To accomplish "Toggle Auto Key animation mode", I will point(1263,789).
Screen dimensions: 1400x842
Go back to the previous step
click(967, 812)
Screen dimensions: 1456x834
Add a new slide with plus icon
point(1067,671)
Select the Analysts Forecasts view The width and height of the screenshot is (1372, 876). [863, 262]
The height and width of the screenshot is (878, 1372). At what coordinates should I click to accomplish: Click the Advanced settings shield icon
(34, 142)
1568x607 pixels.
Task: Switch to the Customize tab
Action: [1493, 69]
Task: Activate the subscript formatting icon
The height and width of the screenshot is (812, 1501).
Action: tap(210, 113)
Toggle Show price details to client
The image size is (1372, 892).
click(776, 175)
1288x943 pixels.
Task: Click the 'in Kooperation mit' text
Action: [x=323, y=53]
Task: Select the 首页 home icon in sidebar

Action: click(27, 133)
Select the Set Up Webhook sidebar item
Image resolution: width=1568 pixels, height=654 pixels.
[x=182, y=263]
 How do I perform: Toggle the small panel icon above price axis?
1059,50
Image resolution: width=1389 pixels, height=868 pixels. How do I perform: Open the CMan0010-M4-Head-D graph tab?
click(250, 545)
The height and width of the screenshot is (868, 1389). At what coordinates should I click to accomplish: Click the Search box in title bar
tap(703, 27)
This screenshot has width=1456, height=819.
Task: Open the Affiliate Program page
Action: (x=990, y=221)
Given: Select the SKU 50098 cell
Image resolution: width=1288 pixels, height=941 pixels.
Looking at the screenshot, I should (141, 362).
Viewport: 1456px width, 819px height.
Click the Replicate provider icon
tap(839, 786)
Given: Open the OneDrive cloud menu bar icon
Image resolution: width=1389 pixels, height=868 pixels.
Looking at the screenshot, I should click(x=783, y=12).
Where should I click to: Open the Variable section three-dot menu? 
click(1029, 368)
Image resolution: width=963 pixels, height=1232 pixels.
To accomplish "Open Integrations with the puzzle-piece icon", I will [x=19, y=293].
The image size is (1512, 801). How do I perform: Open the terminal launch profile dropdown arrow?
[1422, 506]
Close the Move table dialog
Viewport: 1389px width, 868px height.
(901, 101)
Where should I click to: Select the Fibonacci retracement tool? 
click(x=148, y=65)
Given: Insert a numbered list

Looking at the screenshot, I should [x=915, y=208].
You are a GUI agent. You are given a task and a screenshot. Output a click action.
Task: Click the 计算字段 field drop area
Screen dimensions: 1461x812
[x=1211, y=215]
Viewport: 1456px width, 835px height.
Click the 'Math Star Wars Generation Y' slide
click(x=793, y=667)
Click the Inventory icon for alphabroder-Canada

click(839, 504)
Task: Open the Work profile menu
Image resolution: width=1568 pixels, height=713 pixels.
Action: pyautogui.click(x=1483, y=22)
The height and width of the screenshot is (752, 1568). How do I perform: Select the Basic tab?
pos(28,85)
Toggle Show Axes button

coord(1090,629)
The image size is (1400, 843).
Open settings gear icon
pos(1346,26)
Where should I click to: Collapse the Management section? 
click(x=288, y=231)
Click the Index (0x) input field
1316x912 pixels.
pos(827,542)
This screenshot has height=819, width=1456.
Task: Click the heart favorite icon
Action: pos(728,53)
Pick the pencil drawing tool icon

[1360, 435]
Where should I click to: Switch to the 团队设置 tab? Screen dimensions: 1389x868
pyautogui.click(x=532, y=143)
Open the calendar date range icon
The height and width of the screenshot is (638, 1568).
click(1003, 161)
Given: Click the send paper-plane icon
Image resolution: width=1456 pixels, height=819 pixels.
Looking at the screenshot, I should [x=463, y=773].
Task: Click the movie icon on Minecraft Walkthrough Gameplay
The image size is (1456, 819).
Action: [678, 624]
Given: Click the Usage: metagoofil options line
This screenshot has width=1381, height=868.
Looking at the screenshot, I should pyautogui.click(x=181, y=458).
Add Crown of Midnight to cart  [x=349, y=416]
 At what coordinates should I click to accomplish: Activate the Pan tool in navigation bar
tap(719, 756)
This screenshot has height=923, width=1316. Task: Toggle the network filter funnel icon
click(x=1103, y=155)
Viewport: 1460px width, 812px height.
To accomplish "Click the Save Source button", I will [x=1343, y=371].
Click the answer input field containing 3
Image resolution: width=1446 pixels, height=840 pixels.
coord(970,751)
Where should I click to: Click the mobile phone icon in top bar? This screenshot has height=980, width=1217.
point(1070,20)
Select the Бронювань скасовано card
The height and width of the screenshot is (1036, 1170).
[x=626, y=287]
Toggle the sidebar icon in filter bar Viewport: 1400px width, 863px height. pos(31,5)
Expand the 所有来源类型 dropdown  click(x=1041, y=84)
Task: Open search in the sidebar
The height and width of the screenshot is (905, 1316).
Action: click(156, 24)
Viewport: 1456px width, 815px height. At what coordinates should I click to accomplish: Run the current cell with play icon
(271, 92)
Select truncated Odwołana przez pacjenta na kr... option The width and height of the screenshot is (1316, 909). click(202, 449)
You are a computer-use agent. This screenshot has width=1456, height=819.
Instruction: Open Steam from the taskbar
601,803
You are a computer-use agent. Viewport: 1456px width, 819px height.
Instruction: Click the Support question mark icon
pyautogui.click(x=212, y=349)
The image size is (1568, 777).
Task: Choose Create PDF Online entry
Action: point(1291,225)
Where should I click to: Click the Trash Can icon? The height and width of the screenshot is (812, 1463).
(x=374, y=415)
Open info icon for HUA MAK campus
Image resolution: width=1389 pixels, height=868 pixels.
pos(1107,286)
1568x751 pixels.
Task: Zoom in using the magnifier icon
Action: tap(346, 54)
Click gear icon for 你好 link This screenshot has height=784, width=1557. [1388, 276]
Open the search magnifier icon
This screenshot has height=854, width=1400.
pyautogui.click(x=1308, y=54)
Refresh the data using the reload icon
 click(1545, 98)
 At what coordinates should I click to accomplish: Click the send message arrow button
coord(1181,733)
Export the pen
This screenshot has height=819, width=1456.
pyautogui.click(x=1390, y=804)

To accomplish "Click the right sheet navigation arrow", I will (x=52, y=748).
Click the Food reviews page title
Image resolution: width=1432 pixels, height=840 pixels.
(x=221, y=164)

§ **TO DO**
A word-for-word transcription of the material is required.

§ **RESPONSE FOR THIS EXERCISE**
To accomplish "Toggle Auto Key animation mode", I will point(1263,789).
Screen dimensions: 1400x842
Go back to the previous step
click(967, 812)
Screen dimensions: 1456x834
Add a new slide with plus icon
point(1067,671)
Select the Analysts Forecasts view The width and height of the screenshot is (1372, 876). [863, 262]
The height and width of the screenshot is (878, 1372). At what coordinates should I click to accomplish: Click the Advanced settings shield icon
(34, 142)
1568x607 pixels.
Task: Switch to the Customize tab
Action: [1493, 69]
Task: Activate the subscript formatting icon
The height and width of the screenshot is (812, 1501).
Action: tap(210, 113)
Toggle Show price details to client
The image size is (1372, 892).
click(776, 175)
1288x943 pixels.
Task: Click the 'in Kooperation mit' text
Action: [x=323, y=53]
Task: Select the 首页 home icon in sidebar

Action: click(27, 133)
Select the Set Up Webhook sidebar item
Image resolution: width=1568 pixels, height=654 pixels.
[x=182, y=263]
 How do I perform: Toggle the small panel icon above price axis?
1059,50
Image resolution: width=1389 pixels, height=868 pixels. How do I perform: Open the CMan0010-M4-Head-D graph tab?
click(250, 545)
The height and width of the screenshot is (868, 1389). At what coordinates should I click to accomplish: Click the Search box in title bar
tap(703, 27)
This screenshot has width=1456, height=819.
Task: Open the Affiliate Program page
Action: (x=990, y=221)
Given: Select the SKU 50098 cell
Image resolution: width=1288 pixels, height=941 pixels.
Looking at the screenshot, I should (141, 362).
Viewport: 1456px width, 819px height.
Click the Replicate provider icon
tap(839, 786)
Given: Open the OneDrive cloud menu bar icon
Image resolution: width=1389 pixels, height=868 pixels.
Looking at the screenshot, I should click(x=783, y=12).
Where should I click to: Open the Variable section three-dot menu? 
click(1029, 368)
Image resolution: width=963 pixels, height=1232 pixels.
To accomplish "Open Integrations with the puzzle-piece icon", I will [x=19, y=293].
The image size is (1512, 801). How do I perform: Open the terminal launch profile dropdown arrow?
[1422, 506]
Close the Move table dialog
Viewport: 1389px width, 868px height.
(901, 101)
Where should I click to: Select the Fibonacci retracement tool? 
click(x=148, y=65)
Given: Insert a numbered list

Looking at the screenshot, I should [x=915, y=208].
You are a GUI agent. You are given a task and a screenshot. Output a click action.
Task: Click the 计算字段 field drop area
Screen dimensions: 1461x812
[x=1211, y=215]
Viewport: 1456px width, 835px height.
Click the 'Math Star Wars Generation Y' slide
click(x=793, y=667)
Click the Inventory icon for alphabroder-Canada

click(839, 504)
Task: Open the Work profile menu
Image resolution: width=1568 pixels, height=713 pixels.
Action: pyautogui.click(x=1483, y=22)
The height and width of the screenshot is (752, 1568). How do I perform: Select the Basic tab?
pos(28,85)
Toggle Show Axes button

coord(1090,629)
The image size is (1400, 843).
Open settings gear icon
pos(1346,26)
Where should I click to: Collapse the Management section? 
click(x=288, y=231)
Click the Index (0x) input field
1316x912 pixels.
pos(827,542)
This screenshot has height=819, width=1456.
Task: Click the heart favorite icon
Action: pos(728,53)
Pick the pencil drawing tool icon

[1360, 435]
Where should I click to: Switch to the 团队设置 tab? Screen dimensions: 1389x868
pyautogui.click(x=532, y=143)
Open the calendar date range icon
The height and width of the screenshot is (638, 1568).
click(1003, 161)
Given: Click the send paper-plane icon
Image resolution: width=1456 pixels, height=819 pixels.
Looking at the screenshot, I should [x=463, y=773].
Task: Click the movie icon on Minecraft Walkthrough Gameplay
The image size is (1456, 819).
Action: [678, 624]
Given: Click the Usage: metagoofil options line
This screenshot has width=1381, height=868.
Looking at the screenshot, I should pyautogui.click(x=181, y=458).
Add Crown of Midnight to cart  [x=349, y=416]
 At what coordinates should I click to accomplish: Activate the Pan tool in navigation bar
tap(719, 756)
This screenshot has height=923, width=1316. Task: Toggle the network filter funnel icon
click(x=1103, y=155)
Viewport: 1460px width, 812px height.
To accomplish "Click the Save Source button", I will [x=1343, y=371].
Click the answer input field containing 3
Image resolution: width=1446 pixels, height=840 pixels.
coord(970,751)
Where should I click to: Click the mobile phone icon in top bar? This screenshot has height=980, width=1217.
point(1070,20)
Select the Бронювань скасовано card
The height and width of the screenshot is (1036, 1170).
[x=626, y=287]
Toggle the sidebar icon in filter bar Viewport: 1400px width, 863px height. pos(31,5)
Expand the 所有来源类型 dropdown  click(x=1041, y=84)
Task: Open search in the sidebar
The height and width of the screenshot is (905, 1316).
Action: click(156, 24)
Viewport: 1456px width, 815px height. At what coordinates should I click to accomplish: Run the current cell with play icon
(271, 92)
Select truncated Odwołana przez pacjenta na kr... option The width and height of the screenshot is (1316, 909). click(202, 449)
You are a computer-use agent. This screenshot has width=1456, height=819.
Instruction: Open Steam from the taskbar
601,803
You are a computer-use agent. Viewport: 1456px width, 819px height.
Instruction: Click the Support question mark icon
pyautogui.click(x=212, y=349)
The image size is (1568, 777).
Task: Choose Create PDF Online entry
Action: point(1291,225)
Where should I click to: Click the Trash Can icon? The height and width of the screenshot is (812, 1463).
(x=374, y=415)
Open info icon for HUA MAK campus
Image resolution: width=1389 pixels, height=868 pixels.
pos(1107,286)
1568x751 pixels.
Task: Zoom in using the magnifier icon
Action: tap(346, 54)
Click gear icon for 你好 link This screenshot has height=784, width=1557. [1388, 276]
Open the search magnifier icon
This screenshot has height=854, width=1400.
pyautogui.click(x=1308, y=54)
Refresh the data using the reload icon
 click(1545, 98)
 At what coordinates should I click to accomplish: Click the send message arrow button
coord(1181,733)
Export the pen
This screenshot has height=819, width=1456.
pyautogui.click(x=1390, y=804)

To accomplish "Click the right sheet navigation arrow", I will (x=52, y=748).
Click the Food reviews page title
Image resolution: width=1432 pixels, height=840 pixels.
(x=221, y=164)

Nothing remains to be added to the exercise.